Negi is senior lecturer in the Department of Religion, the co-director of Emory Collaborative for Contemplative Studies and president and spiritual director of Drepung Loseling Monastery, Inc.
The study focused on the effect of compassion meditation on inflammatory, neuroendocrine and behavioral responses to psychosocial stress, and evaluated the degree to which engagement in meditation practice influenced stress reactivity.
Sixty-one healthy college students between the ages of 17 and19 participated in the study. Half the participants were randomized to receive six weeks of compassion meditation training and half were randomized to a health discussion control group.
Although secular in presentation, the compassion meditation program was based on a thousand-year-old Tibetan Buddhist mind-training practice called “lojong” in Tibetan.
Lojong practices utilize a cognitive, analytic approach to challenge an individual’’s unexamined thoughts and emotions toward other people, with the long-term goal of developing altruistic emotions and behavior towards all people. Each meditation class session combined teaching, discussion and meditation practice.
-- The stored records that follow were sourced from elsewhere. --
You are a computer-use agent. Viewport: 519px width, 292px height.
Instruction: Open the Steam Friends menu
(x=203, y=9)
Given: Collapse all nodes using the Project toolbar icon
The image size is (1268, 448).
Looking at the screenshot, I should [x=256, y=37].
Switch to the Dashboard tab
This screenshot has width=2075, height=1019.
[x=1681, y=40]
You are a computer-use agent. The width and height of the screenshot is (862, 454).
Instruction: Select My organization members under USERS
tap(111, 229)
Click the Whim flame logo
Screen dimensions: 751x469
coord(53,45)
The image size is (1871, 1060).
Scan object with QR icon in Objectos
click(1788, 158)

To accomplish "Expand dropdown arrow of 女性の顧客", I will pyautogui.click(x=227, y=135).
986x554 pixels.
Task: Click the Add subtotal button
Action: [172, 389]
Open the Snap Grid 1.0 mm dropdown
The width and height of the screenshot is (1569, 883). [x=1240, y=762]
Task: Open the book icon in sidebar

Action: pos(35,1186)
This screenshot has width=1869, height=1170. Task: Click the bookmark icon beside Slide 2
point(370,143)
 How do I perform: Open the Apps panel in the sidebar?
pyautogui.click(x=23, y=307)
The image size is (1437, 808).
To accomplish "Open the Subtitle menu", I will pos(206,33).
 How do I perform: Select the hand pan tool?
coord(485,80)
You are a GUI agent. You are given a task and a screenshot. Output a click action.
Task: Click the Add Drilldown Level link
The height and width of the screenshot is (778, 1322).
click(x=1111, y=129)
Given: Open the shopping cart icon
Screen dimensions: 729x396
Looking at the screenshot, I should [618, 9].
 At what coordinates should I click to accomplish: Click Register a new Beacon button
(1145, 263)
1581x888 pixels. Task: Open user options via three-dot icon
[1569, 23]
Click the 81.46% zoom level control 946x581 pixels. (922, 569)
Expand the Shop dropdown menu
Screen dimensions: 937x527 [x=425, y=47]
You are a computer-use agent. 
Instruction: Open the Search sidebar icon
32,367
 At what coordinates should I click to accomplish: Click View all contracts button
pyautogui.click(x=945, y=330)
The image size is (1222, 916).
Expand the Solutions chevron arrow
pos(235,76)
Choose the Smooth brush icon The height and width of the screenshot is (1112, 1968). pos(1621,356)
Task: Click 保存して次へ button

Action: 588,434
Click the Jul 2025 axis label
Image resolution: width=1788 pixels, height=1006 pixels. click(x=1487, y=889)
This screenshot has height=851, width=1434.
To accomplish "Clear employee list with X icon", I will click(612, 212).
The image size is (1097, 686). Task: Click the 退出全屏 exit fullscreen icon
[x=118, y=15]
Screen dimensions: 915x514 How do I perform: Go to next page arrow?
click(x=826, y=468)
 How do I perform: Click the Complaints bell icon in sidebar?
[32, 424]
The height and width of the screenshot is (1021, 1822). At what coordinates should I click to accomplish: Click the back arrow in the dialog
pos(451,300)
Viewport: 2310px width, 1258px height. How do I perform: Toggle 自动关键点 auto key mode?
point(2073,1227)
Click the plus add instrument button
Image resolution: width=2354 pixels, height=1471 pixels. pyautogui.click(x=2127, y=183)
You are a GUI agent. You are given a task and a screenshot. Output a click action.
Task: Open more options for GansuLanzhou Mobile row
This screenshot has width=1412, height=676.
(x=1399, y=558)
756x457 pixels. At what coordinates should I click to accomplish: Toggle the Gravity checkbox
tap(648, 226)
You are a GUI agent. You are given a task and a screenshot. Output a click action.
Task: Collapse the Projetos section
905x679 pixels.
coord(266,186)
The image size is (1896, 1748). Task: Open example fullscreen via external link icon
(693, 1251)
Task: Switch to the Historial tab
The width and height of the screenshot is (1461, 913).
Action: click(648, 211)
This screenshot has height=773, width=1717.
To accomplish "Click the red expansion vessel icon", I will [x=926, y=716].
The control group attended classes designed by study investigators on topics relevant to the mental and physical health of college students such as stress management, drug abuse and eating disorders.
In addition, a variety of student participation activities were employed such as mock debates and role-playing.
Both groups were required to participate in 12 hours of classes across the study period. Meditators were provided with a meditation compact disc for practice at home.
Homework for the control group was a weekly self-improvement paper.
After the study interventions were finished, the students participated in a laboratory stress test designed to investigate how the body’’s inflammatory and neuroendocrine systems respond to psychosocial stress.
No differences were seen between students randomized to compassion meditation and the control group, but within the meditation group there was a strong relationship between the time spent practicing meditation and reductions in inflammation and emotional distress in response to the stressor.
Consistent with this, when the meditation group was divided into high and low practice groups, participants in the high practice group showed reductions in inflammation and distress in response to the stressor when compared to the low practice group and the control group.